* [Task instructions]: Rewrite the entries below with every "screenshot" renamed to "capture" and everything else left unchanged. Omit the pictures from your output.

Collected data:
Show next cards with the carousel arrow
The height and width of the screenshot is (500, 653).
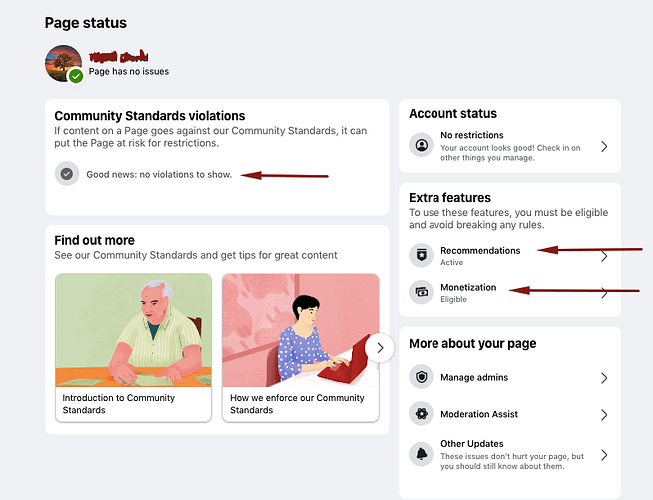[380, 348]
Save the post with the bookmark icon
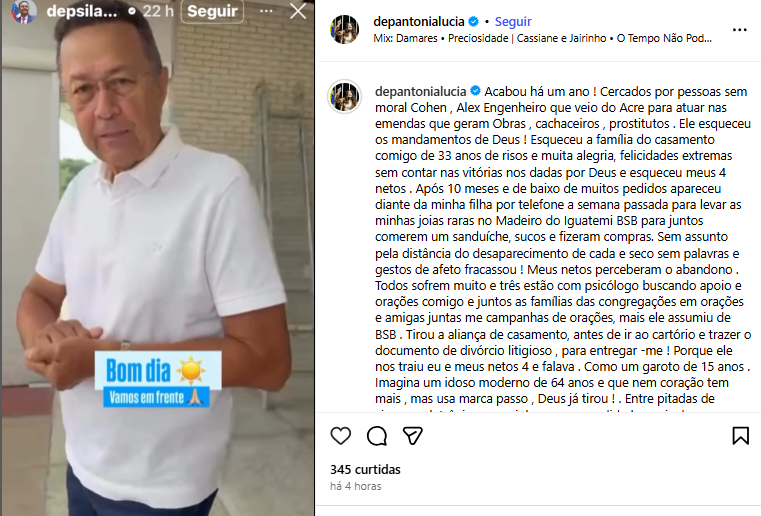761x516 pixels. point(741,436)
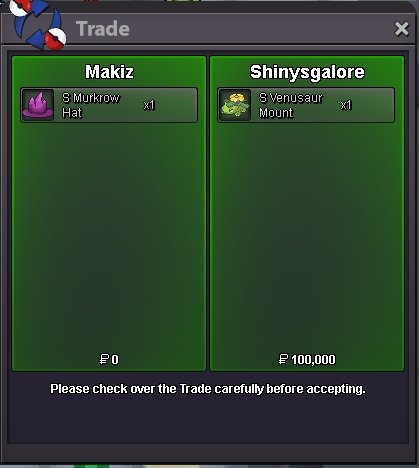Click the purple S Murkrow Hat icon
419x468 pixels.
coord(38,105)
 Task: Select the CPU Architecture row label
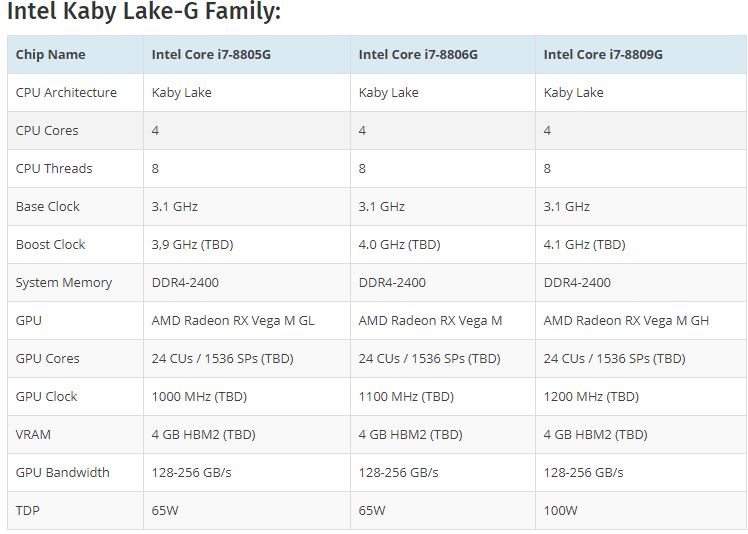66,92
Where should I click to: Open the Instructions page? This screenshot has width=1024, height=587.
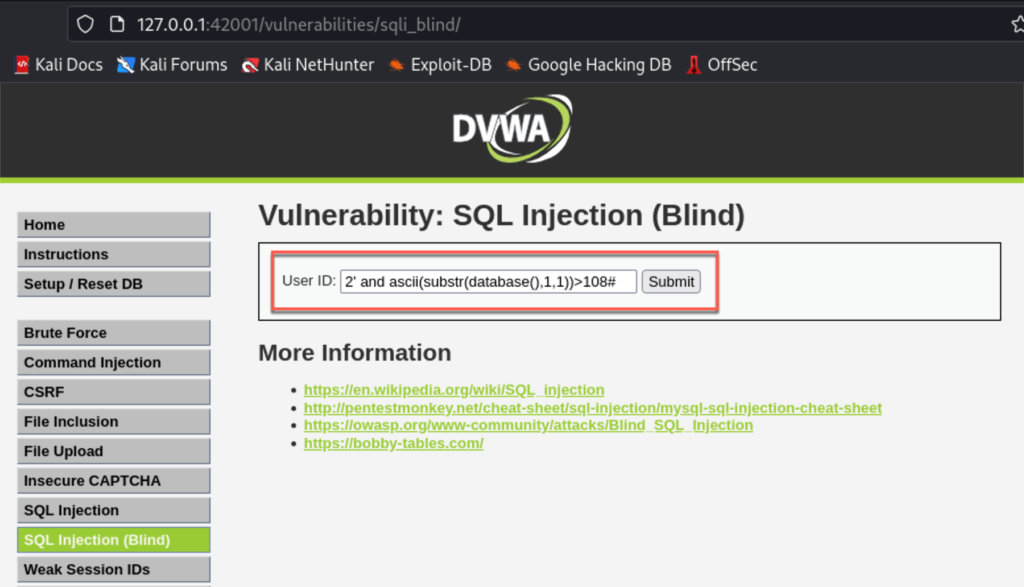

* [Response for this exercise]:
Show next cards with the carousel arrow
The height and width of the capture is (500, 653).
[380, 348]
Save the post with the bookmark icon
761x516 pixels. point(741,436)
Click the purple S Murkrow Hat icon
419x468 pixels.
coord(38,105)
 Task: Select the CPU Architecture row label
66,92
Where should I click to: Open the Instructions page? This capture has width=1024, height=587.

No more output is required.